Temporarily, on the margin. A human would need multiple Snickers bars per day to survive, and can't survive on Snickers bars alone for more than couple days or weeks.
Also no human is anywhere close to being as knowledgeable and skilled as LLMs at all the things at the same time, so it hardly even compares.
They're fully aware of the obvious fact that LLMs are getting better at reasoning than humans at scale in general, and this includes power efficiency too. Meanwhile, what is not getting comparably better is robotics. This leads to obvious conclusion about natural order of things and division of labor: computers are for thinking, humans are for doing manual labor.
> the obvious fact that LLMs are getting better at reasoning than humans
I wanted to say that you were wrong, that LLMs can't reason and so it certainly isn't an obvious truth that they do it better than humans, but when I asked AI if LLMs can reason it told me that they can't which (while still not being reasoned by the LLM) seems to support the spirit of your claim since it gave a correct answer while you (a presumed human that can reason) got it wrong.

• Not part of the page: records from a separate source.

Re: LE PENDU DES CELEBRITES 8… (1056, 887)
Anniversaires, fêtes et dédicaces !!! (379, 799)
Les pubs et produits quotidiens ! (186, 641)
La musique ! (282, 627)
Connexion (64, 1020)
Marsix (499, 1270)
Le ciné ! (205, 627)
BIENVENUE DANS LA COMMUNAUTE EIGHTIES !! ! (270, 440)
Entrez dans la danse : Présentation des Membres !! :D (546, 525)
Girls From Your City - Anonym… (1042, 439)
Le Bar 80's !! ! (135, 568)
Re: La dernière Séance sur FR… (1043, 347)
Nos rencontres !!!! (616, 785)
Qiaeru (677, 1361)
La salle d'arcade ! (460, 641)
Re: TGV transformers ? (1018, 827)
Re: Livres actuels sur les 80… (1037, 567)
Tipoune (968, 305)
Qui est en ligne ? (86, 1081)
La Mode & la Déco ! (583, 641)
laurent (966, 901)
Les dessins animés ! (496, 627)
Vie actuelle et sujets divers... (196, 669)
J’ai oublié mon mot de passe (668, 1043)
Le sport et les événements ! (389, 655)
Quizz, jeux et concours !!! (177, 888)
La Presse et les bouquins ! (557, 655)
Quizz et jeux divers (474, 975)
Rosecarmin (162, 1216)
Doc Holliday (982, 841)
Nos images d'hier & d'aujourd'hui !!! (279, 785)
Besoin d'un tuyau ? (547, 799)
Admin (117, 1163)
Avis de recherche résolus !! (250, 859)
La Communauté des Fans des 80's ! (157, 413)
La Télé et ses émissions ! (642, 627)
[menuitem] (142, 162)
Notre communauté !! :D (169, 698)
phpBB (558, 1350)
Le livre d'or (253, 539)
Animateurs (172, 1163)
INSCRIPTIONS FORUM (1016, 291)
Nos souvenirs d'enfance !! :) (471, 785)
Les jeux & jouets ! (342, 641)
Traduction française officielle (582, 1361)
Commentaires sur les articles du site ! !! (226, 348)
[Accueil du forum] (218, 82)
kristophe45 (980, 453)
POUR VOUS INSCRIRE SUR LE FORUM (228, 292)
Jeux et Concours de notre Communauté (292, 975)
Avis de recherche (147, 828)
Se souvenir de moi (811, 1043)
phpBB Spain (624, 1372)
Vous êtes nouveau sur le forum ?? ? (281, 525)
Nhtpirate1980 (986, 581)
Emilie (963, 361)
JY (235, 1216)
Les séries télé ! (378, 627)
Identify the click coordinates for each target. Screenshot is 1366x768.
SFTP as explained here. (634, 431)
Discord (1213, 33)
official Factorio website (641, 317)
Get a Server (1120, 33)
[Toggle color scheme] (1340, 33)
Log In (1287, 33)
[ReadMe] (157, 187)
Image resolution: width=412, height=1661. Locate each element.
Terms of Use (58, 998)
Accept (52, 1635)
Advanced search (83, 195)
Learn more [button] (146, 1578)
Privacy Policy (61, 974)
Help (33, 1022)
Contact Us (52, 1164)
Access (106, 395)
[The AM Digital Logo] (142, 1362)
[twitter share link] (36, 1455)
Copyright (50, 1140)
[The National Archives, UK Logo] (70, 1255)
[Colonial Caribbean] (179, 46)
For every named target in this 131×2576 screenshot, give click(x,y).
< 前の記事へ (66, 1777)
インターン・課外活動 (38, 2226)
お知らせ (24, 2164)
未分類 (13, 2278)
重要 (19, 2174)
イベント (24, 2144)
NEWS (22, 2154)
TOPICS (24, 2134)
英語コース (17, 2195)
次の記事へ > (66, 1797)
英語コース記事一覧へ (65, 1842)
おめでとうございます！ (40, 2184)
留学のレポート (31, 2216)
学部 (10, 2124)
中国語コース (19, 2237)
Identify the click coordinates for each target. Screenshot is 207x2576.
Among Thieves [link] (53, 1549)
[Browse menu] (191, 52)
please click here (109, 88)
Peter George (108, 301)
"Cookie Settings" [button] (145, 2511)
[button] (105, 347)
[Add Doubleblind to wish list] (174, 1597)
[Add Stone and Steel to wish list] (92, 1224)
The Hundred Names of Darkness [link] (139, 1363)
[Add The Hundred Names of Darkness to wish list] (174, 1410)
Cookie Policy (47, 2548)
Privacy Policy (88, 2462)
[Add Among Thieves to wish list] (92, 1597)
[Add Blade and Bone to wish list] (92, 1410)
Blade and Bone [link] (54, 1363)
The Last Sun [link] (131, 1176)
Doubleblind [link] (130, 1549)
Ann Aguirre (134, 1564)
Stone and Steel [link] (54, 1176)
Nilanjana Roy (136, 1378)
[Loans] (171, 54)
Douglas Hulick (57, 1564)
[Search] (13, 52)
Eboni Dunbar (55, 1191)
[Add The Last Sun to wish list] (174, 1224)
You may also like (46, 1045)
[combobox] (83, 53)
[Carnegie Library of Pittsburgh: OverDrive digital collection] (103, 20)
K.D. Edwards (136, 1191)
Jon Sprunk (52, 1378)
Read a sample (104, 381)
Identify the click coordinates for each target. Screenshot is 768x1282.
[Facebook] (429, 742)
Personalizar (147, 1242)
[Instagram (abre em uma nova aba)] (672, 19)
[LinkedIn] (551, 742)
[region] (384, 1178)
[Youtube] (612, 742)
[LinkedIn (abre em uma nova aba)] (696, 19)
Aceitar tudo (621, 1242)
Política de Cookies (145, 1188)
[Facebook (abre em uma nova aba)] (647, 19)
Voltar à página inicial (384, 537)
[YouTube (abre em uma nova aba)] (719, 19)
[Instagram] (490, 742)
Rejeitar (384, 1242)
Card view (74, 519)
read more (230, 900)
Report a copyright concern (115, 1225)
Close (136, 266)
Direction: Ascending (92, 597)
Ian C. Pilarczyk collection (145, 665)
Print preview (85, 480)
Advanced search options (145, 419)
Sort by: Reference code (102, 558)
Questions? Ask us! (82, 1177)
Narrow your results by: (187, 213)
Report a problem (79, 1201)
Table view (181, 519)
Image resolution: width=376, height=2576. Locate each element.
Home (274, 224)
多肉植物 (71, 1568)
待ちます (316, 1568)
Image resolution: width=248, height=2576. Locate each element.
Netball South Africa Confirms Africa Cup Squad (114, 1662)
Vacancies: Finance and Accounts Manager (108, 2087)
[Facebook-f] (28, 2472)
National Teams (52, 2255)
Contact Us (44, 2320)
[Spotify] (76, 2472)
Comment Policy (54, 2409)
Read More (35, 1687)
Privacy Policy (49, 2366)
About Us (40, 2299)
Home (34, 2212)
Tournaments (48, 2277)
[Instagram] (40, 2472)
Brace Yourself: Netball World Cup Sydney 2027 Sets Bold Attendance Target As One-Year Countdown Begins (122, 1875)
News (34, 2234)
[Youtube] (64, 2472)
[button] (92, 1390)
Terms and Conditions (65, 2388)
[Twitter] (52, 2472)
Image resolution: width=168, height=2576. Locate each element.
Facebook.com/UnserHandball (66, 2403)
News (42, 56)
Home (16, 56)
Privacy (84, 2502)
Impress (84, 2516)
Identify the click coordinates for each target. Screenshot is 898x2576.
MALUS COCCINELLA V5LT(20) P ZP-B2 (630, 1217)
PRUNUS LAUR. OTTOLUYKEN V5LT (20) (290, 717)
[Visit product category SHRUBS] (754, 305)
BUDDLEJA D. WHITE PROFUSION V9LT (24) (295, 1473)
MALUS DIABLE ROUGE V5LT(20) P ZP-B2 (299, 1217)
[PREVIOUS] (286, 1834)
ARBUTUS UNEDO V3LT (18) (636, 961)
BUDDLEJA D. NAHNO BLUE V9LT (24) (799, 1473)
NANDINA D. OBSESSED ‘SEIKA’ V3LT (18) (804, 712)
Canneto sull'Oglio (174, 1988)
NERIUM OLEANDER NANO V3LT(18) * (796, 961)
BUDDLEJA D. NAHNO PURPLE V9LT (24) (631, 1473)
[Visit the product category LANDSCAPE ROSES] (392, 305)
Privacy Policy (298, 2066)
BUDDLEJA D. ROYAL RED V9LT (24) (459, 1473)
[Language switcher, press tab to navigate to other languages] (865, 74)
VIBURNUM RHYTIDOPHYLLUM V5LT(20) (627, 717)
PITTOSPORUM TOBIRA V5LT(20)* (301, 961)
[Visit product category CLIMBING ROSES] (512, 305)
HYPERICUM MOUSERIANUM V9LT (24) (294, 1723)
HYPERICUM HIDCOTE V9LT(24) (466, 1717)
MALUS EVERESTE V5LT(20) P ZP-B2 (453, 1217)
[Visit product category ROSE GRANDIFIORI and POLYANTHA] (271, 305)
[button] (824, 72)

We might be elevating the importance of reasoning too much because us humans need to use it to solve many difficult problems. But if intuition was stronger, conscious/explicit/logical reasoning might not be needed. Didn't the famous mathemetician Ramanujan say that God gave him his answers in his dreams? That sounds like really powerful intuition like an LLM. Us humans can already solve a lot of incredibly complex problems intuitively, but they're quite domain-specific, like for spatial navigation and social interaction.
Anthropologist Gregory Bateson predicted we'll know machines are conscious when we ask a question and the computer responds, "That reminds me of a story."
That seems to be the hangup. I have to use a definition that would put it on equal footing to what we do as humans since that's the comparison being made.
Computers and software can be said to "understand", "think", and "reason" in their own way and informally people have always used those words in that context. Recently, software which has been trained on human-reasoned output is producing text that mimics reasoning well enough that it can be confused for the real thing, but nobody has been able to show that any reasoning (as a human reasons) is what's occurring.
To all of you complaining about LLMs hallucinating, do try to give the same prompt to a kid on a sugar rush and let me know if you're getting more reliable responses.
"The chickens are harvest when they’re 32 days old"
Let’s sprout some semence in the cow (or not).